A atenção dos brasileiros se voltou na época para uma votação realizada no Congresso Nacional, em Brasília. Em jogo, estava o cargo mais importante do país, a Presidência da República. Pela primeira vez desde o início da ditadura militar, em 1964, um presidente civil seria eleito. Mas não da forma como queria a multidão que foi às ruas no ano anterior durante o movimento Diretas Já, que pedia eleição direta.

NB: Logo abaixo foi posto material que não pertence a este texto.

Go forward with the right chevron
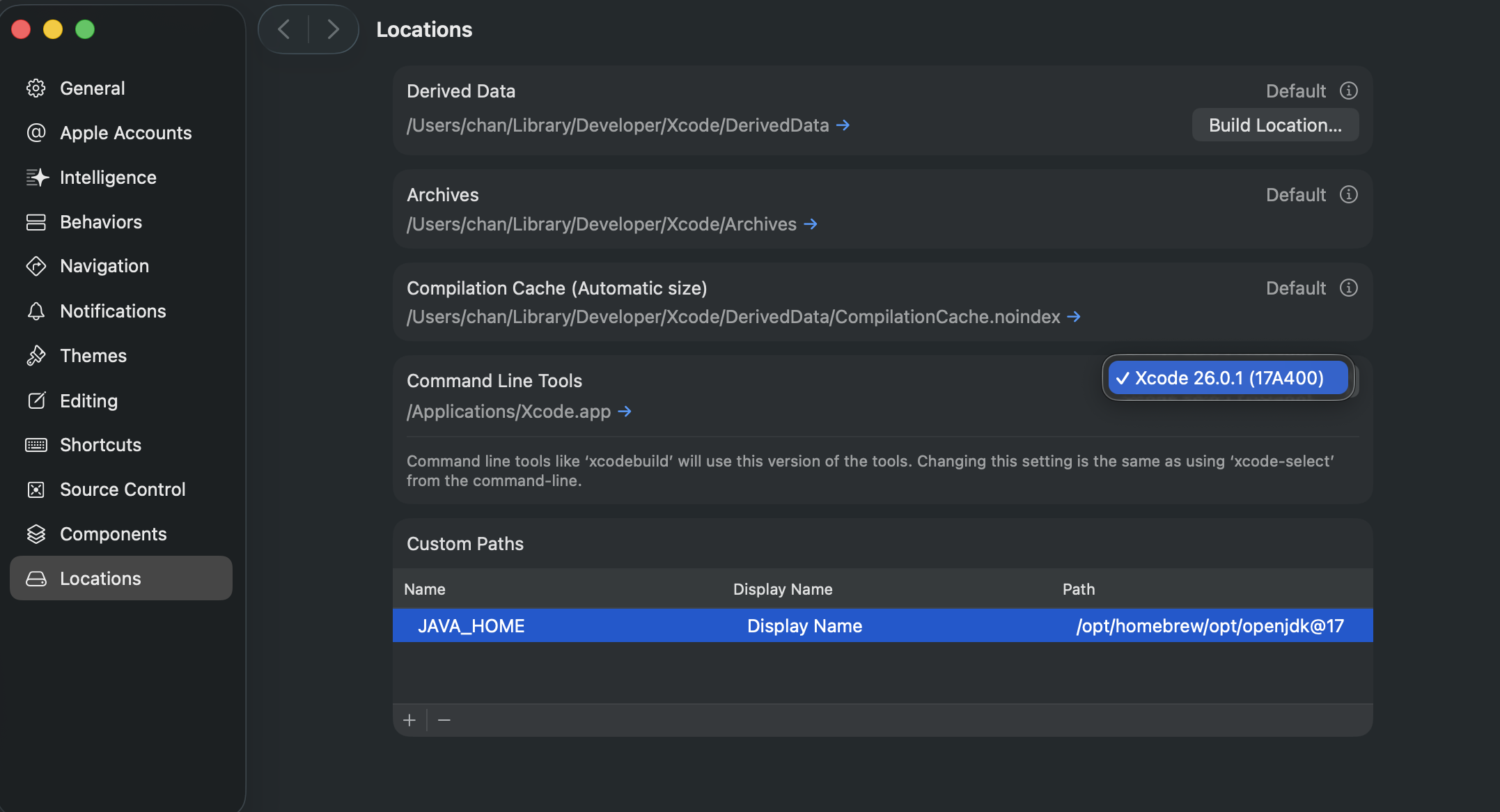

Na disputa, apenas duas chapas. Pela Aliança Democrática, de oposição, Tancredo Neves (PMDB) e, como vice, José Sarney. Pelo Partido Democrático Social (PDS), o governista, Paulo Maluf e seu vice Flávio Marcílio. Como previsto pelos institutos de pesquisa, Tancredo saiu vencedor. Milhares de pessoas fizeram festa para comemorar não apenas a eleição de um presidente civil, mas também o fim de 21 anos de poder autoritário, de repressão e censura.

O Partido da Frente Liberal (PFL) nasceu forte, após apoiar a vitória de Tancredo sobre Maluf.

Na eleição de 1994, o pernambucano Marco Maciel se elegeu vice-presidente da República na chapa encabeçada pelo tucano Fernando Henrique Cardoso.

Em 2007, o Partido da Frente Liberal (PFL) é rebatizado de Democratas (DEM), o rebatismo foi ironizado por partidos políticos, o petista Luiz Inácio “Lula” da Silva em 2010 disse que, mesmo mudando o nome, o partido tinha “a ditadura em seu DNA”.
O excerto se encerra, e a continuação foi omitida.